Copy out all the lines in the records that include the word "Nous".
═══ GIVEN RECORDS ═══
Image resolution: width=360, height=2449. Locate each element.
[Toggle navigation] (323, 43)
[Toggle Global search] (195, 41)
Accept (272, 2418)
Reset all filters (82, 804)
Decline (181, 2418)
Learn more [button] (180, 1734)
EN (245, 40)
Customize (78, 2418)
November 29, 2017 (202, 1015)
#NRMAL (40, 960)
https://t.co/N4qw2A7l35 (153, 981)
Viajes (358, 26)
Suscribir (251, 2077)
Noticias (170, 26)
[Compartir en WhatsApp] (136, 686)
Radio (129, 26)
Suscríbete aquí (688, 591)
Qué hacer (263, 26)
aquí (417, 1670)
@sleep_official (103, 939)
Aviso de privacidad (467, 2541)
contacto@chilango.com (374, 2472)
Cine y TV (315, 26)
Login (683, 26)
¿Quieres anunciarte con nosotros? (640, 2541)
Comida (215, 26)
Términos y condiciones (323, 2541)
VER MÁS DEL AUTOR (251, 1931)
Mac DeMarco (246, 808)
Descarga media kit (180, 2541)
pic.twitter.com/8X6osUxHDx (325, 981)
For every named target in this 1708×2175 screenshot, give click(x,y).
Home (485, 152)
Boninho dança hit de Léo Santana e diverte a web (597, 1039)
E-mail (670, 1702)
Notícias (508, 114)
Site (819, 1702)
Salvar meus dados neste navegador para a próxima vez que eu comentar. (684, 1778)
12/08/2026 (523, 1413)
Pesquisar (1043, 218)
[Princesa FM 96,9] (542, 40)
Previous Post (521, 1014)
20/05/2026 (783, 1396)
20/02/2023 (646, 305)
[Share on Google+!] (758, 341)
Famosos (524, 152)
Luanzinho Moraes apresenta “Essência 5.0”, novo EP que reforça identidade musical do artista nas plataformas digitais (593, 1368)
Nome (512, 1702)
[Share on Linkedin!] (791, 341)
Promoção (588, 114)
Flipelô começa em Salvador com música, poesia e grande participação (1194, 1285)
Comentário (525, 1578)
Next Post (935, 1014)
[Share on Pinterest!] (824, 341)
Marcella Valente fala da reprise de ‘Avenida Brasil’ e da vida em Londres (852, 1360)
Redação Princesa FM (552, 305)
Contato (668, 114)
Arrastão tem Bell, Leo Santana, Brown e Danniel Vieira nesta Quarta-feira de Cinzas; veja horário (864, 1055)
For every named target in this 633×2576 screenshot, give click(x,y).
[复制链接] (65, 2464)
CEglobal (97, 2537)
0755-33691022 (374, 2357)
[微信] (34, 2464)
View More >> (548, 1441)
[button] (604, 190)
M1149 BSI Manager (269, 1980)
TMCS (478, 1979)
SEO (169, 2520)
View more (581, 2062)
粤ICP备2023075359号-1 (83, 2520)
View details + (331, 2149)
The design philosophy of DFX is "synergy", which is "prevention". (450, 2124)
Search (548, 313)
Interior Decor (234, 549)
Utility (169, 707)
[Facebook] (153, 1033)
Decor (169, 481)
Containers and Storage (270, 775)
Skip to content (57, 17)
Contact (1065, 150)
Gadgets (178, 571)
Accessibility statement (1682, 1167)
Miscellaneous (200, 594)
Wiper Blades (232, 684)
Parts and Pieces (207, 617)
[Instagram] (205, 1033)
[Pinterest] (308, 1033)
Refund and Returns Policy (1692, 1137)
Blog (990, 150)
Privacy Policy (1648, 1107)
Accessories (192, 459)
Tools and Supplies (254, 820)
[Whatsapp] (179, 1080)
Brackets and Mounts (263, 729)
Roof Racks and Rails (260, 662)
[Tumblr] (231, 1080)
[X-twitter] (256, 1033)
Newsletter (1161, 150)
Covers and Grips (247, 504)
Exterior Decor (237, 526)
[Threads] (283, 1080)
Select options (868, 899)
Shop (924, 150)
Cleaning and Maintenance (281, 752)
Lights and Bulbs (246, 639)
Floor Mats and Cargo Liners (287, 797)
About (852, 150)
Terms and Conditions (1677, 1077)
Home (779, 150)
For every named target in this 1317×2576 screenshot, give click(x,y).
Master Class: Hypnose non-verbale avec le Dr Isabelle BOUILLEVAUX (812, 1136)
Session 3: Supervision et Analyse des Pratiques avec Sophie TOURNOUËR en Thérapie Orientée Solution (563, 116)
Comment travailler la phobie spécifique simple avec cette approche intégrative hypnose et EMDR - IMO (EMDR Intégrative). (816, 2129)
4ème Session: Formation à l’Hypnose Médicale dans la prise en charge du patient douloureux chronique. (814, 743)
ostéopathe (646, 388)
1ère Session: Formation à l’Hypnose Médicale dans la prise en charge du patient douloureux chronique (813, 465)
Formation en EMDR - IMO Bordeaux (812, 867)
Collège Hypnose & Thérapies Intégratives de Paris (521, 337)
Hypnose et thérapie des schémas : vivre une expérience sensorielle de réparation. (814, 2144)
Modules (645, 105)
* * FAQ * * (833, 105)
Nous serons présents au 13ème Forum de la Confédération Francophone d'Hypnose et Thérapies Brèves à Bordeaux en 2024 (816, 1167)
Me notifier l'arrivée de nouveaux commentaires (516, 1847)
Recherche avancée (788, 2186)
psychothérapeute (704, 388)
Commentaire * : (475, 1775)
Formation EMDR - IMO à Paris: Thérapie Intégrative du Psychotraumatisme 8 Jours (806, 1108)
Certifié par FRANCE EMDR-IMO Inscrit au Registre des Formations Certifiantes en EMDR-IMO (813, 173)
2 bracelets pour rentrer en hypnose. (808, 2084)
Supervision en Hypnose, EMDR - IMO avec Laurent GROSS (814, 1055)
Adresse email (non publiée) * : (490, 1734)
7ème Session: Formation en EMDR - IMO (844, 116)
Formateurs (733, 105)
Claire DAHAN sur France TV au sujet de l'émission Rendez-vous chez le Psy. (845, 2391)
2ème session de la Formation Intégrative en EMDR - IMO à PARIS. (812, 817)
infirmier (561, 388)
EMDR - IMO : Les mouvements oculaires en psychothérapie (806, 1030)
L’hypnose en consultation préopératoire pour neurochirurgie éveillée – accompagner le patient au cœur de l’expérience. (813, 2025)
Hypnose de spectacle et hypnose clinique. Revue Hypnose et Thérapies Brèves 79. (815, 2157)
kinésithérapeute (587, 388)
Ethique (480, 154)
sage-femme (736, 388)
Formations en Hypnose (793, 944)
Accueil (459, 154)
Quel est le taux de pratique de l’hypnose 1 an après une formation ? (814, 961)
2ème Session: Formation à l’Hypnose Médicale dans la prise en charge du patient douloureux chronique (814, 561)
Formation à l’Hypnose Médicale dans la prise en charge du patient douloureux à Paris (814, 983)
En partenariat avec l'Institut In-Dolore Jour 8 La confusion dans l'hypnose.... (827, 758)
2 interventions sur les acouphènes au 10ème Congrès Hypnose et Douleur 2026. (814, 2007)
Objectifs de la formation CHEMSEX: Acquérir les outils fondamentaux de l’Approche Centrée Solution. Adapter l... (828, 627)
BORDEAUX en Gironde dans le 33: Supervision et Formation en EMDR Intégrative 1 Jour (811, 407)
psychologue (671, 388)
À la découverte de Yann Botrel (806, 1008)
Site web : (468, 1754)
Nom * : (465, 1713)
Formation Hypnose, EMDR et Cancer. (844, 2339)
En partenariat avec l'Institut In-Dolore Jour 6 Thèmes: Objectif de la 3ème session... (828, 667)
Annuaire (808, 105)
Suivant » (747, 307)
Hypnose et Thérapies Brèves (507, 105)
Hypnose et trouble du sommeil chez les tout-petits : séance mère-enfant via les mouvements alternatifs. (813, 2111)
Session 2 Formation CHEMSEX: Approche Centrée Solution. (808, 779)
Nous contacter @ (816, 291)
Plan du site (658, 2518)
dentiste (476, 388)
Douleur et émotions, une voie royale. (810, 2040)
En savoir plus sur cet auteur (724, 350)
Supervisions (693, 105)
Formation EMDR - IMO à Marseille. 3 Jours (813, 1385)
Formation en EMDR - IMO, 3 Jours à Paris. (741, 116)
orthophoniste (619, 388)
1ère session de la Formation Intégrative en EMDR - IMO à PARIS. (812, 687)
═══
ANSWER BELOW:
Nous serons présents au 13ème Forum de la Confédération Francophone d'Hypnose et Thérapies Brèves à Bordeaux en 2024 (816, 1167)
Nous contacter @ (816, 291)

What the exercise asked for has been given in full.